Fluid Antennas Assisted RIS-NOMA Communication Networks
For wireless communication researchers, this work incrementally combines FAS with RIS-NOMA, showing throughput gains under specific conditions.
This paper integrates fluid antenna systems (FAS) into RIS-NOMA networks and proposes an iterative algorithm to maximize sum rate. Simulations show that FAS-RIS-NOMA achieves higher throughput than traditional antenna systems and OMA under high SNR, and sum rate increases with more RIS elements and larger FAS size.
This paper introduces a fluid antenna system (FAS) into reconfigurable intelligent surface (RIS) assisted non-orthogonal multiple access (NOMA) communication networks, where the non-orthogonal users are equipped with planar fluid antennas.

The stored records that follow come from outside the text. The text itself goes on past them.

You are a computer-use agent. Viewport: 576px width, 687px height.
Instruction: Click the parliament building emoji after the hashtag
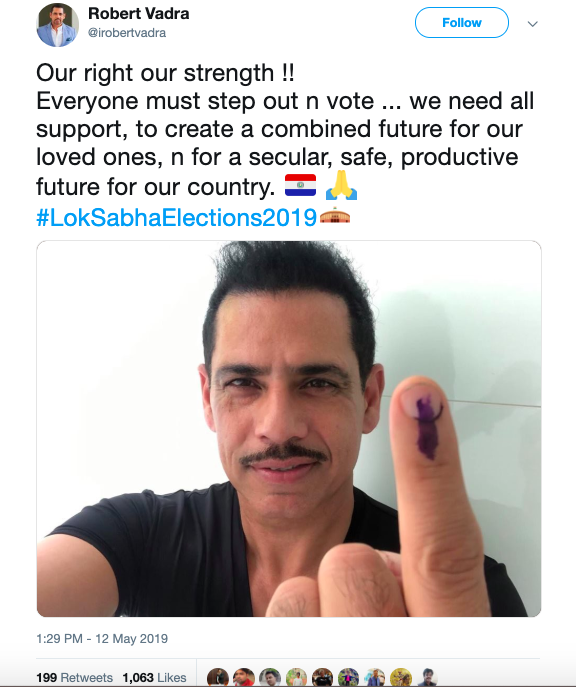(335, 215)
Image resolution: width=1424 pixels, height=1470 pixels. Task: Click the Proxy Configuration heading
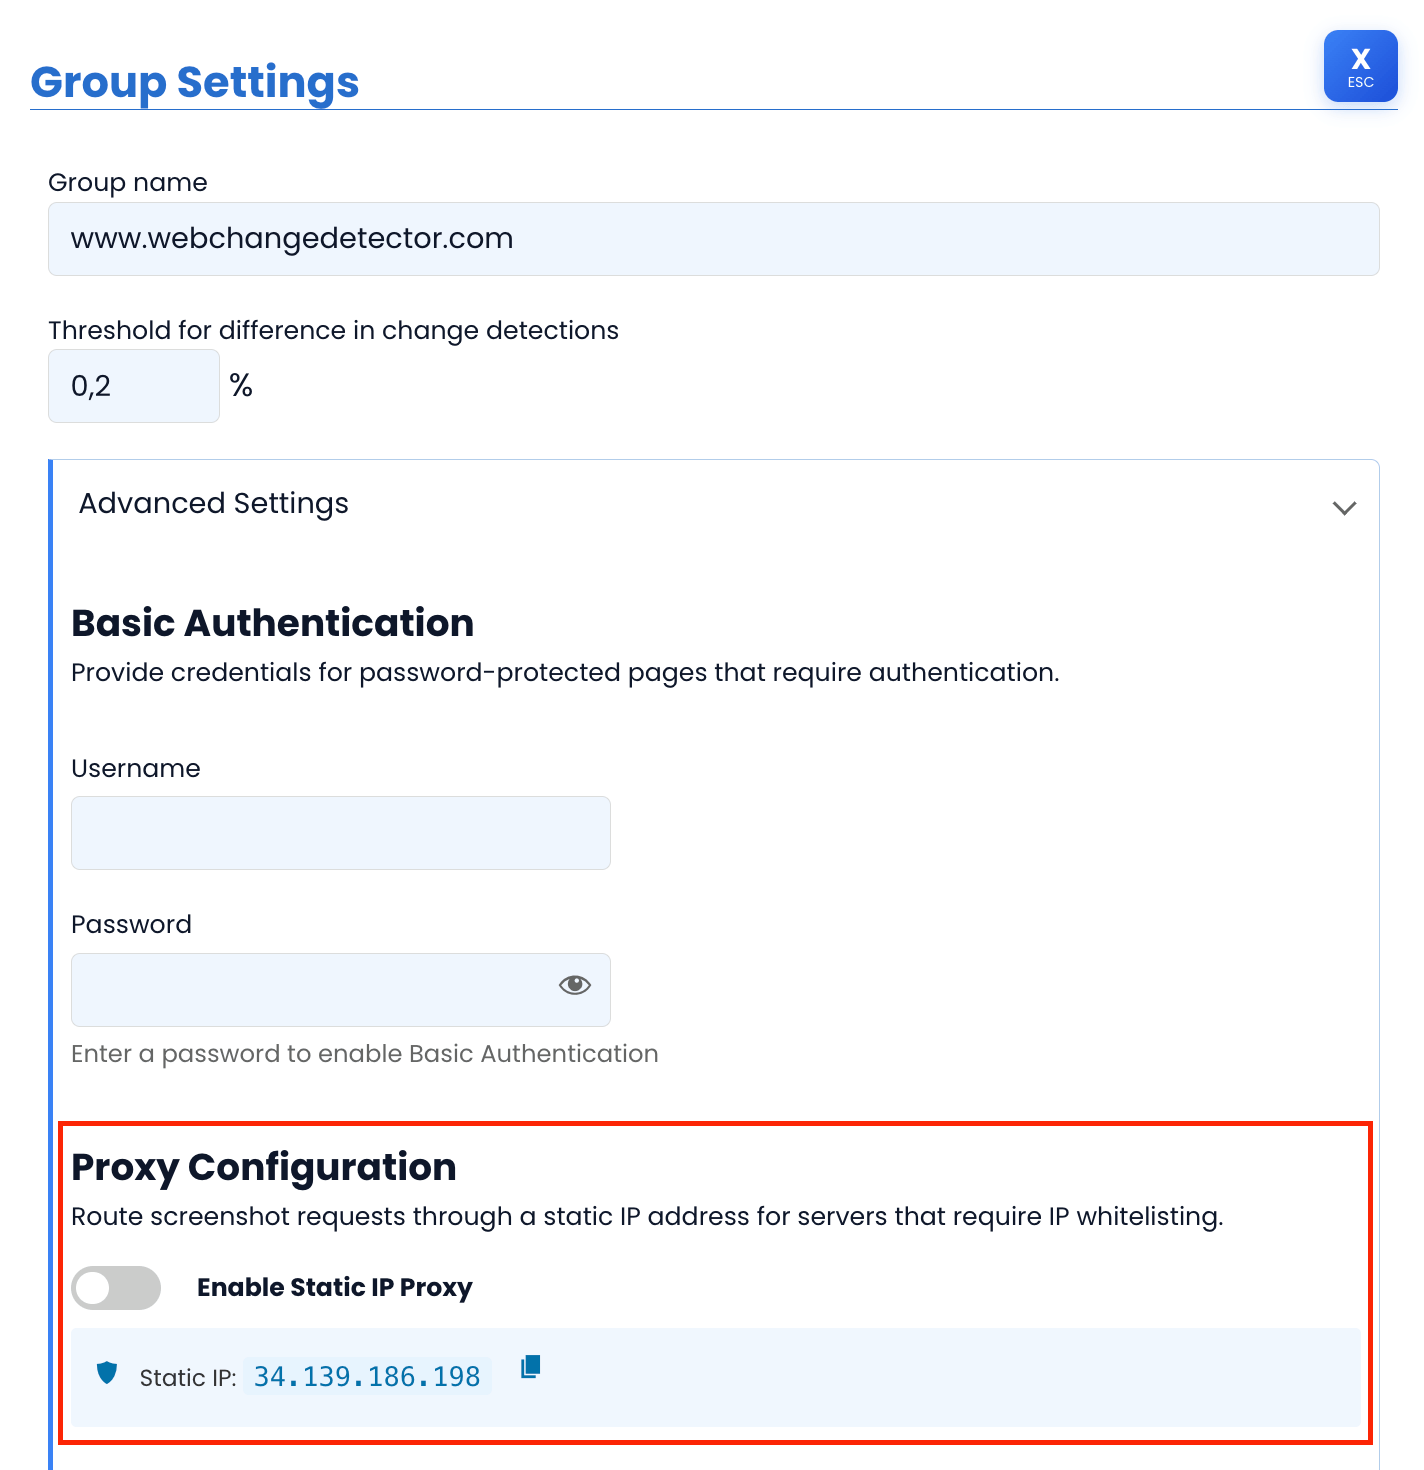(264, 1166)
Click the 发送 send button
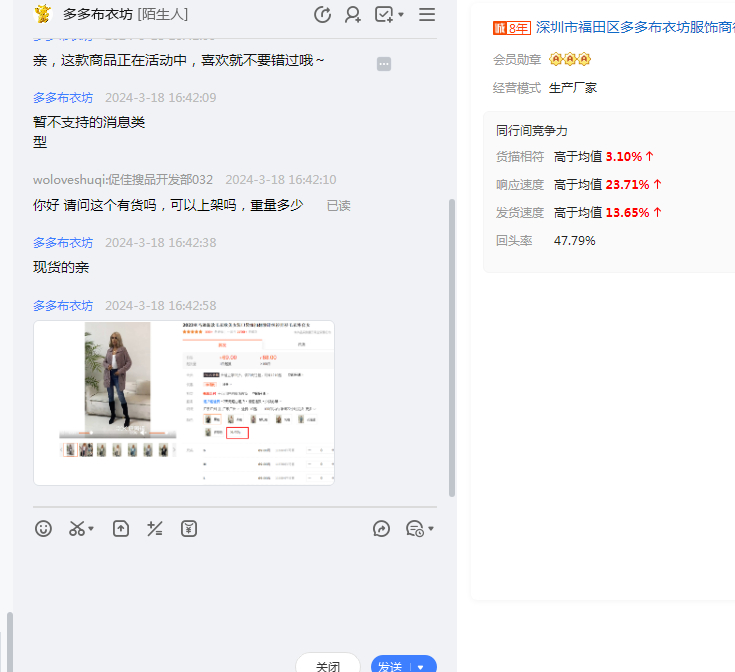This screenshot has height=672, width=735. 390,666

Specifically, we formulate a sum rate maximization problem for FAS-RIS-NOMA networks, which jointly optimizes the fluid ports, the RIS deployment, and the phase shift matrix. To solve the resulting non-convex optimization problem involving highly coupled variables, an iterative algorithm based on alternating optimization is employed to decompose the original problem into three subproblems. Exhaustive search is employed for optimizing the fluid ports, particle swarm optimization is used for the RIS deployment, and semidefinite relaxation with successive convex approximation is adopted for optimizing the phase shift matrix. Finally, the simulation results show that: 1) compared with traditional antenna systems and orthogonal multiple access, the FAS-RIS-NOMA networks achieve higher system throughput under high signal-to-noise ratio conditions; and 2) by increasing the number of RIS elements and enlarging the FAS size, the sum rate of FAS-RIS-NOMA networks can be significantly enhanced.